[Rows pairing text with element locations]
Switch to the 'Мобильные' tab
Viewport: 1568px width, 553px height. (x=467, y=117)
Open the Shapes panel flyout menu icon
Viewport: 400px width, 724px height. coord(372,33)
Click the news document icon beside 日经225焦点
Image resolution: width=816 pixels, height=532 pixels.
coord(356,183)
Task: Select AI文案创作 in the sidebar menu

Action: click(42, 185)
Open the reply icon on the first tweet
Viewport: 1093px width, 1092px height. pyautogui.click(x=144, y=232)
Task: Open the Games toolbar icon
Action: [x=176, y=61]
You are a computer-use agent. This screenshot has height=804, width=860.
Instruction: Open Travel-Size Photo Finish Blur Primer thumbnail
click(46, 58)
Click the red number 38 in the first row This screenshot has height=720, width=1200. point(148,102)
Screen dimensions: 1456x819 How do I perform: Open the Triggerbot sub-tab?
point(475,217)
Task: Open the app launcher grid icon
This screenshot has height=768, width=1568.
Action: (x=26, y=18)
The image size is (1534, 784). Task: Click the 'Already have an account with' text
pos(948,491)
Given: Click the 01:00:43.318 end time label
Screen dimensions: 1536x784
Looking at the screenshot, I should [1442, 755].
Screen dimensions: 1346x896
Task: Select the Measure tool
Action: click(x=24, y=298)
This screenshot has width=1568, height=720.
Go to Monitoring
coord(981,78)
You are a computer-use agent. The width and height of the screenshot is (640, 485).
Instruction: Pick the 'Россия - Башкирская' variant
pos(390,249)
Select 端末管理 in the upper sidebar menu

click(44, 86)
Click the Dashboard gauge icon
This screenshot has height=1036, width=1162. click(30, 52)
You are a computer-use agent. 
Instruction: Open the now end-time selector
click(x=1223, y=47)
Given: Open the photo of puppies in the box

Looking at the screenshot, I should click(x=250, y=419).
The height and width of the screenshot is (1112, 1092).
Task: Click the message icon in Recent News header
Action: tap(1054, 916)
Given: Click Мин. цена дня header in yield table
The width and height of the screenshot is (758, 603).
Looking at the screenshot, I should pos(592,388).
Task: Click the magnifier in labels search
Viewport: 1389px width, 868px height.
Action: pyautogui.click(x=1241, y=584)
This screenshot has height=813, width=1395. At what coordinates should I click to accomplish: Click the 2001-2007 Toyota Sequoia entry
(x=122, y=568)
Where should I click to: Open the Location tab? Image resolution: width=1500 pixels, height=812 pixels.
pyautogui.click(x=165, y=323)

▸ Task
Repeat every row above, swapping each "Instruction" for "Command" and leaving everything else untouched.

▸ Exercise solution
Switch to the 'Мобильные' tab
Viewport: 1568px width, 553px height. (x=467, y=117)
Open the Shapes panel flyout menu icon
Viewport: 400px width, 724px height. coord(372,33)
Click the news document icon beside 日经225焦点
Image resolution: width=816 pixels, height=532 pixels.
coord(356,183)
Task: Select AI文案创作 in the sidebar menu

Action: click(42, 185)
Open the reply icon on the first tweet
Viewport: 1093px width, 1092px height. pyautogui.click(x=144, y=232)
Task: Open the Games toolbar icon
Action: [x=176, y=61]
You are a computer-use agent. This screenshot has height=804, width=860.
Command: Open Travel-Size Photo Finish Blur Primer thumbnail
click(46, 58)
Click the red number 38 in the first row This screenshot has height=720, width=1200. point(148,102)
Screen dimensions: 1456x819 How do I perform: Open the Triggerbot sub-tab?
point(475,217)
Task: Open the app launcher grid icon
This screenshot has height=768, width=1568.
Action: (x=26, y=18)
The image size is (1534, 784). Task: Click the 'Already have an account with' text
pos(948,491)
Given: Click the 01:00:43.318 end time label
Screen dimensions: 1536x784
Looking at the screenshot, I should [1442, 755].
Screen dimensions: 1346x896
Task: Select the Measure tool
Action: click(x=24, y=298)
This screenshot has width=1568, height=720.
Go to Monitoring
coord(981,78)
You are a computer-use agent. The width and height of the screenshot is (640, 485).
Command: Pick the 'Россия - Башкирская' variant
pos(390,249)
Select 端末管理 in the upper sidebar menu

click(44, 86)
Click the Dashboard gauge icon
This screenshot has height=1036, width=1162. click(30, 52)
You are a computer-use agent. 
Command: Open the now end-time selector
click(x=1223, y=47)
Given: Open the photo of puppies in the box

Looking at the screenshot, I should click(x=250, y=419).
The height and width of the screenshot is (1112, 1092).
Task: Click the message icon in Recent News header
Action: tap(1054, 916)
Given: Click Мин. цена дня header in yield table
The width and height of the screenshot is (758, 603).
Looking at the screenshot, I should pos(592,388).
Task: Click the magnifier in labels search
Viewport: 1389px width, 868px height.
Action: pyautogui.click(x=1241, y=584)
This screenshot has height=813, width=1395. At what coordinates should I click to accomplish: Click the 2001-2007 Toyota Sequoia entry
(x=122, y=568)
Where should I click to: Open the Location tab? Image resolution: width=1500 pixels, height=812 pixels.
pyautogui.click(x=165, y=323)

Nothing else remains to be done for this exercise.